Identifying Differential Customer Value

Unfortunately, most companies start and end their customer analysis with only revenue or transactional measures. But this analysis provides a dangerously incomplete picture. Without a more comprehensive understanding of the profit a customer generates, these measures can lead to investments that only worsen the financial picture. For example, using a revenue-based analysis, Customer A appears to be a high value customer due to high transaction volume. Unfortunately, Customer A also makes frequent calls to customer service, returns most purchases, and demands disproportionately high customer service levels. In a profit-based analysis that integrates these behavioral patterns and factors into the equation, Customer A represents a low value, negative contributing customer. The company may pursue lower cost service alternatives or ultimately encourage Customer A to migrate to a competitor.

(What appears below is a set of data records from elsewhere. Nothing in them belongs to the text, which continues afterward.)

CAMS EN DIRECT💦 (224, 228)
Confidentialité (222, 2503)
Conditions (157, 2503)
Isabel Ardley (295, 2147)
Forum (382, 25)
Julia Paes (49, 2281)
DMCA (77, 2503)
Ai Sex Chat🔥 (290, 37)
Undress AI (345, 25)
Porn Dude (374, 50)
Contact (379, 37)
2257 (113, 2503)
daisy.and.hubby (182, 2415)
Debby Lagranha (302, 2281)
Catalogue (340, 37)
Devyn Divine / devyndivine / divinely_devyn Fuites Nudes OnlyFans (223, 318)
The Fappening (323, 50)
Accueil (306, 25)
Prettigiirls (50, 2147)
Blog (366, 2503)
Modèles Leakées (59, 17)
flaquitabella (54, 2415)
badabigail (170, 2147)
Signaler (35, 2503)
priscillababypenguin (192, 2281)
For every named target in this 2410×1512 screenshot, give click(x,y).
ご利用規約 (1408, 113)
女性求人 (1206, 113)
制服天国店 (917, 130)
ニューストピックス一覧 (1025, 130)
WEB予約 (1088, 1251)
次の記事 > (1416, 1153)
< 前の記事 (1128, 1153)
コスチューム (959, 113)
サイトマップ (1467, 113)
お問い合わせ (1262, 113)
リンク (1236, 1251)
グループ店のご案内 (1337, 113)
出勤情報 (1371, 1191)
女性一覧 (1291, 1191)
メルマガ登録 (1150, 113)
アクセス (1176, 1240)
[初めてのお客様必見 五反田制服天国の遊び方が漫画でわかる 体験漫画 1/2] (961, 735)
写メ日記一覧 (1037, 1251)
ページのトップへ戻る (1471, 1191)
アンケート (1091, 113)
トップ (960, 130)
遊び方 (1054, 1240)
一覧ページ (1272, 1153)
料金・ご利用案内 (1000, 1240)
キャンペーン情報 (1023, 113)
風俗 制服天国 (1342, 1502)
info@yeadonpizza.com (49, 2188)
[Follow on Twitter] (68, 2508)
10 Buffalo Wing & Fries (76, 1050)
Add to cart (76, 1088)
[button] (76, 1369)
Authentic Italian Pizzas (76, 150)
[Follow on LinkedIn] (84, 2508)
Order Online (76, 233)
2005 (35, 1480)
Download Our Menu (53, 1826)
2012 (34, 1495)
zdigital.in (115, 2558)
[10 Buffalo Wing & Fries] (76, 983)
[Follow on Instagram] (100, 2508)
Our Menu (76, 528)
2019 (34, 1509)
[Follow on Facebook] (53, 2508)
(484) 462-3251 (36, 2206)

Conversely, Customer B appears to be contributing low value, based on low transaction value or because the customer subscribes to the lowest tier service package. However, further analysis would reveal that Customer B has never called customer service, understands how to read the monthly bill, and is a high potential customer for new products. In a profit-based analysis, this is a high value customer. Clearly, revenue-based customer value analysis provides an incomplete picture of customer value and may lead to sub-optimal resource investments and no improvement in overall profitability.

CVM goes beyond revenue analysis to incorporate all customer assignable costs including: customer service contacts (frequency and duration), customer acquisition, cost of goods sold, billing, collections, remittance, bad debt and other marketing and promotion costs. This data is not always easy to obtain, and often must be extracted from across multiple functional areas in an organization. But the time and effort required to compile this information almost always merits the investment, as the resulting information can be revealing, and often surprising, for most companies.

Managing Differential Value

Once a company has a clear picture of true differential customer value, the next step is to develop and apply differential treatments to optimally manage customer value. These treatments must be aligned with the appropriate contact channels. Treatments may include routing customers via the call center Interactive Voice Response (IVR) system, specially tailored direct marketing campaigns, redirecting customer service inquires to the web, or alternate telephone numbers for frequent or preferred customers. For example, specific customers may negatively contribute to value because of frequent inquiries to the call center. Identifying and channeling them to web self-care, or even charging these customers for calls to the call center can begin to shift investment levels into line with value. As another example, high value customers may be immediately routed via IVR to a call center providing highly personalized service. The critical factor is that the selected treatment is valued by the customer, builds loyalty with valuable customers, and/or redirects costs to make less valuable customers more profitable.

Managing differential customer value is dependent on an organizational shift in focus and competencies toward better management of customer touch points. Companies must have the enabling technology to manage customers on a value basis. These may include caller identification, IVR call routing, Web site personalization, or direct mail/email campaign management. For many companies, a CVM approach will be crucial to driving ROI from existing CRM technology investments.